Ciarán Óg Arnold (b. 1977) is an MFA photography graduate from University of Ulster. Arnold is the first Irish photographer to have won the prestigious international MACK First Book Award in 2015 for his series I went to the worst of bars hoping to get killed, but all I could do was get drunk again. His work was exhibited in Midlands – Photographs from the Interior group exhibition at Photo Museum Ireland (formerly Gallery of Photography Ireland) surveying the interior landscape of Ireland in 2008.
He was shortlisted for the Photo Museum Ireland / Source Magazine Solas International Photography Prize and international touring exhibition. His artist book received extensive international acclaim and was widely featured to critical acclaim in the press worldwide in 2015. Arnold has recently exhibited at Seen 15 Gallery during Photo London, and Les Rencontres d’Arles, France. In 2023 he was awarded the inaugural Artist Development Residency Award to develop his new body of work Man Among the Ruins, featured in the No Place Like Home exhibition in 2023.

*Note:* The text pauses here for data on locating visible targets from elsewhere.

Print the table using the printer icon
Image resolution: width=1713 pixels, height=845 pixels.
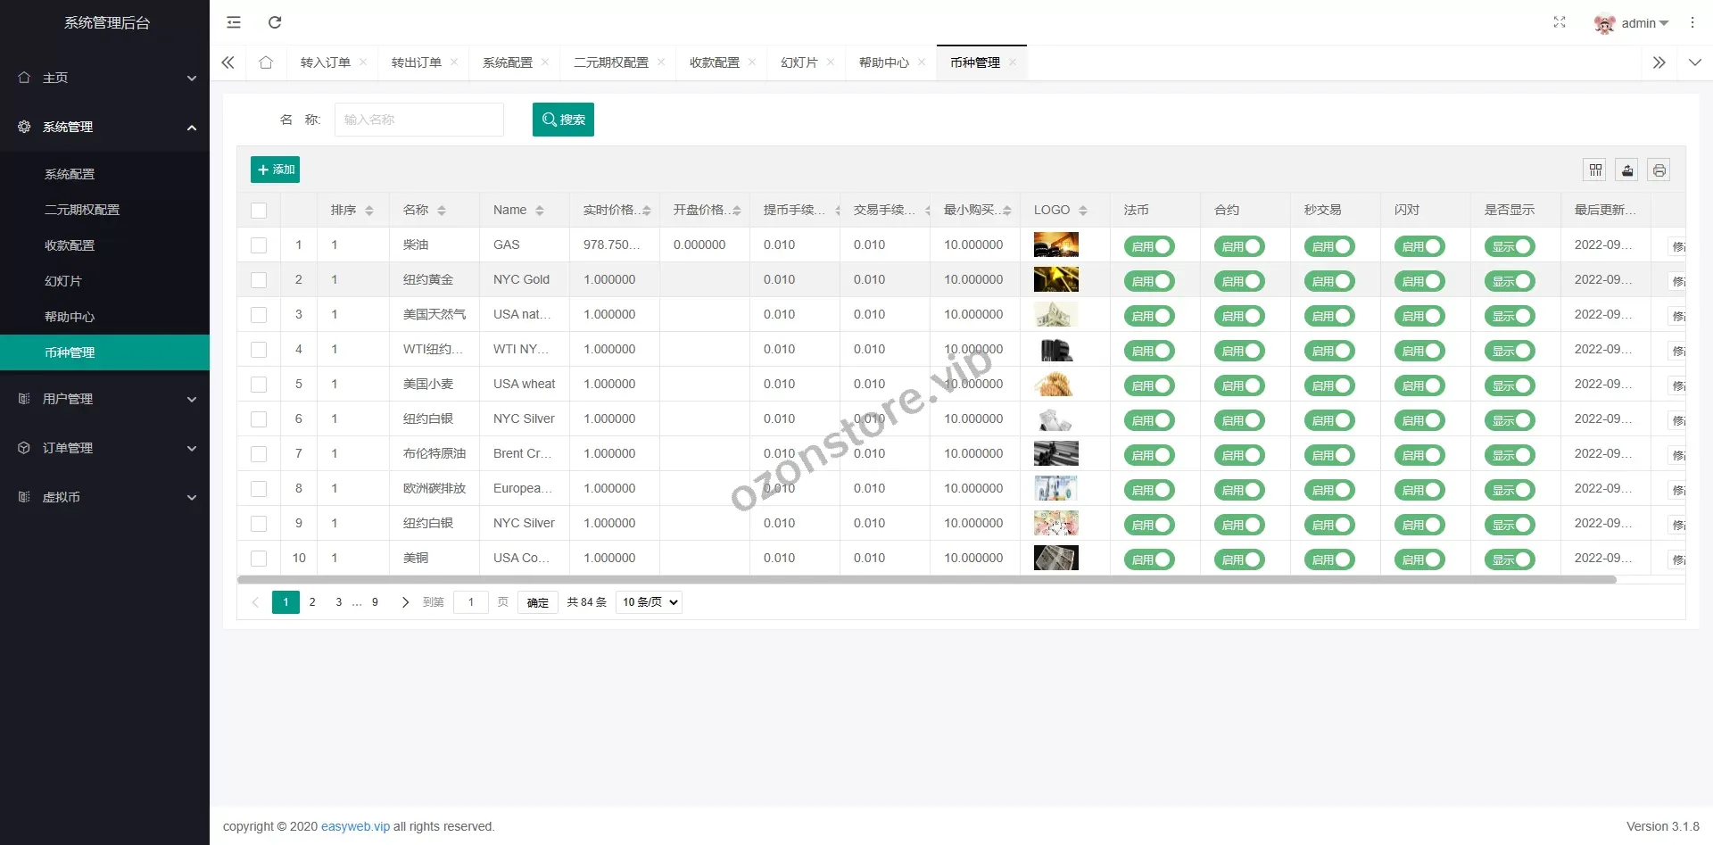coord(1659,170)
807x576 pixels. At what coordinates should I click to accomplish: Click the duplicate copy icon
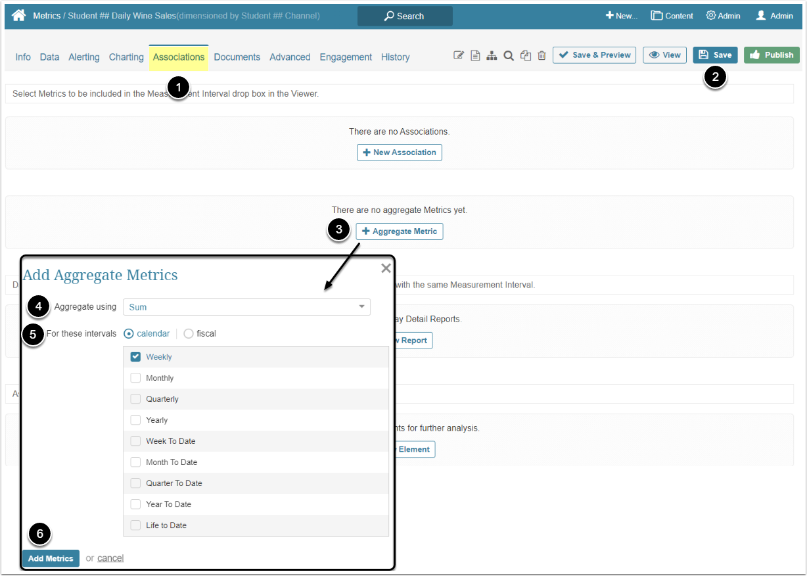coord(526,56)
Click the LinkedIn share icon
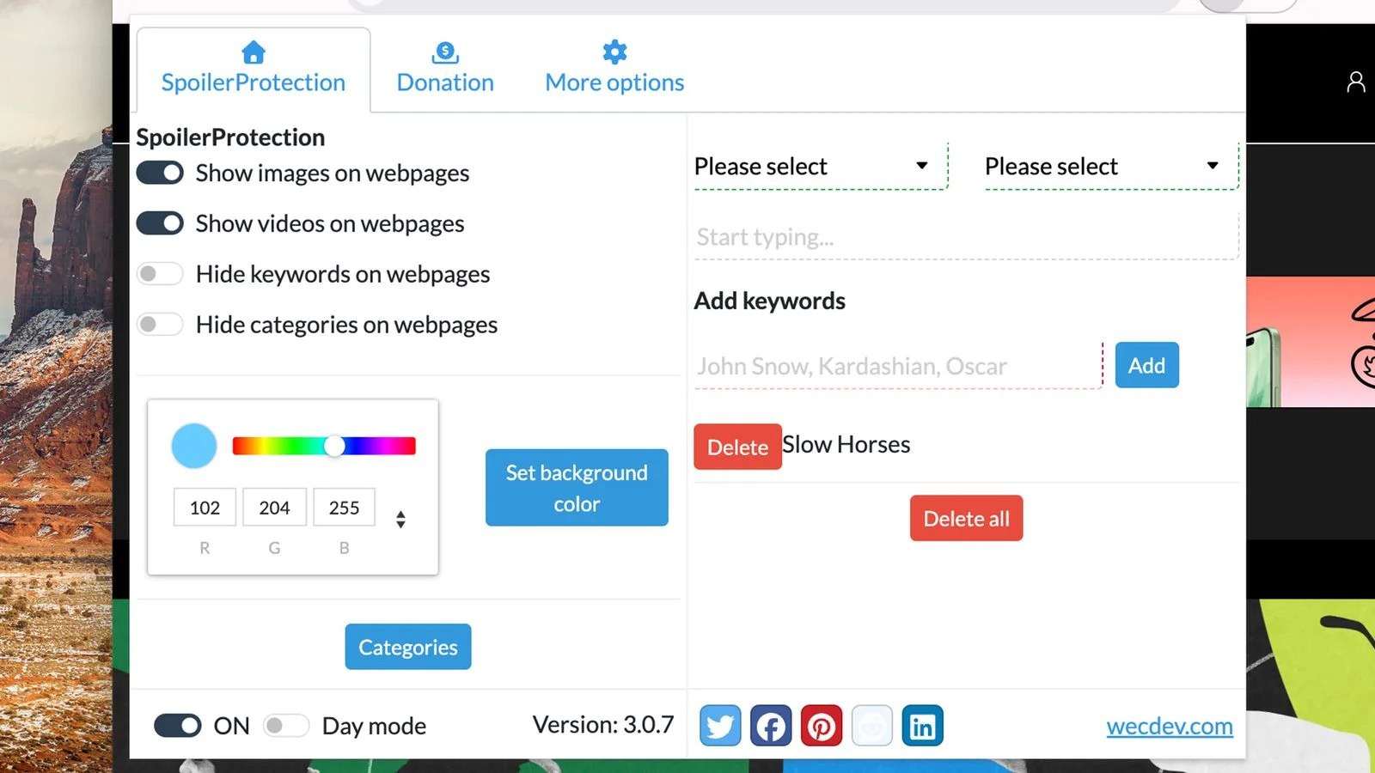Viewport: 1375px width, 773px height. pyautogui.click(x=922, y=726)
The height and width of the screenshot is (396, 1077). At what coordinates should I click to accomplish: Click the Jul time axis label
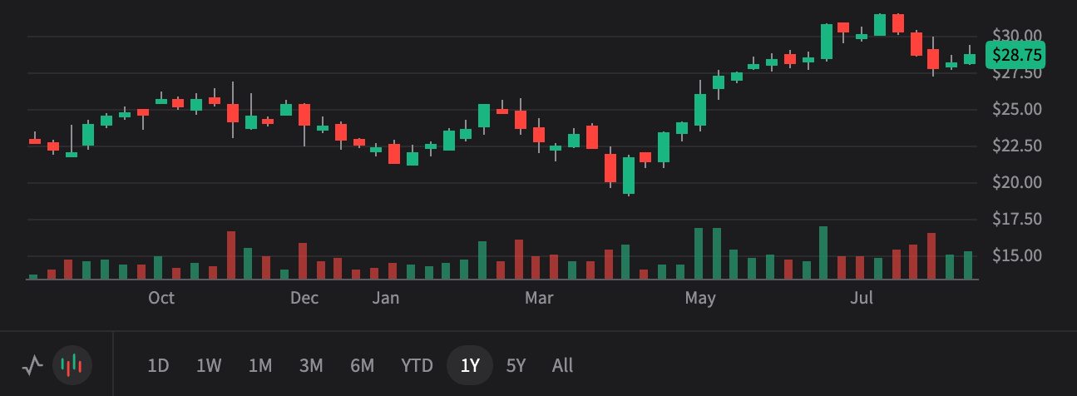pos(862,298)
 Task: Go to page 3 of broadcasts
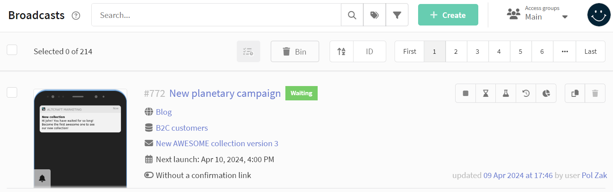pos(477,51)
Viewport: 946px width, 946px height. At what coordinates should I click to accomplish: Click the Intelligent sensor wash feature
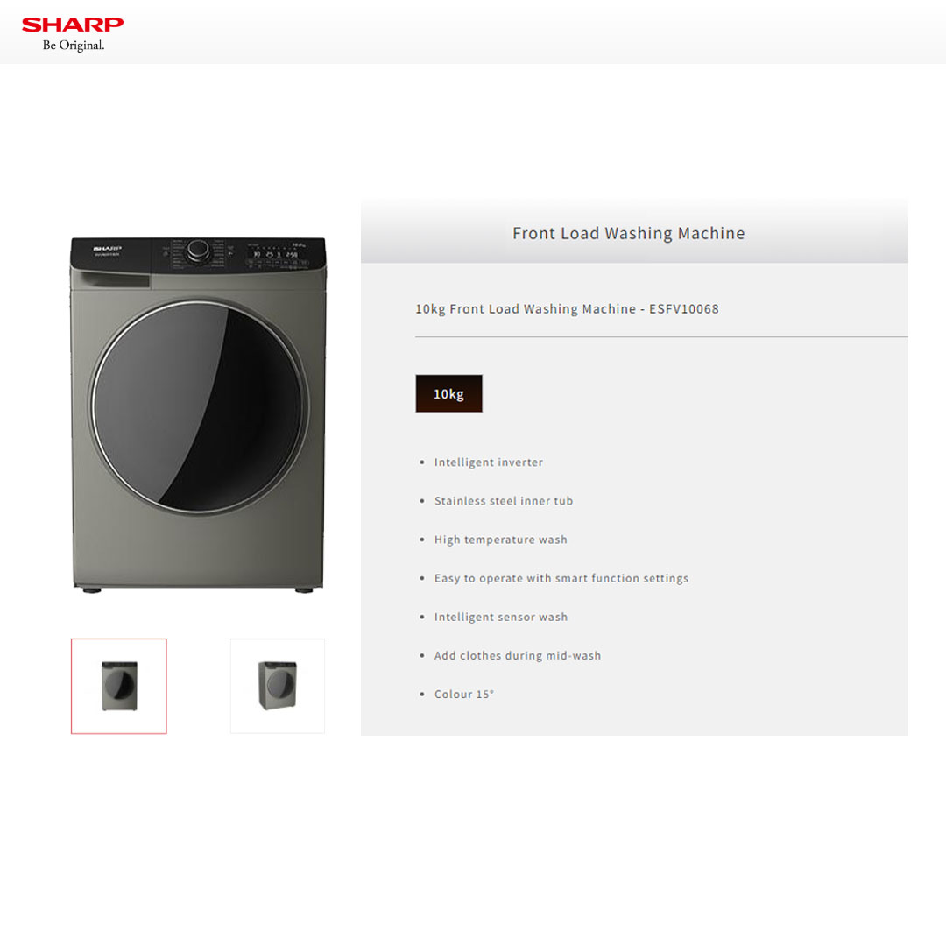coord(501,617)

His work has been purchased for the National Photography Collection at Photo Museum Ireland.
I went to the worst of bars hoping to get killed. but all I could do was to get drunk again is a diary of sorts, following men down piss alleyways and into empty bars. The photographer accompanies the seekers of oblivion, their lopsided faces caught between ecstasy and apathy, their mouths chasing after the numbness of inebriation.
This is Ballinasloe, a sandstone town on the River Suck in the easternmost corner of Galway in Ireland, seen through the eyes of a native, Ciarán Óg Arnold. Within the rabble, Arnold trails after the cast-offs, invisible men who spend their time in murky corners, choosing to do nothing but drift and drink. Ballinasloe is a mouth; in Irish, mouth of the ford, mouth of the crowds. “We claim to hate it here” , writes Arnold, “but the truth is that we choose to stay, hiding from reality, drowning in drink and wanting to be left alone as we await whatever fate is in store.”
Details: Archival pigment inkjet print on Hahnemühle Photo Baryta, 50x70cm (paper size), uneditioned print, produced 2021, acquired for the National Photography Collection 2022.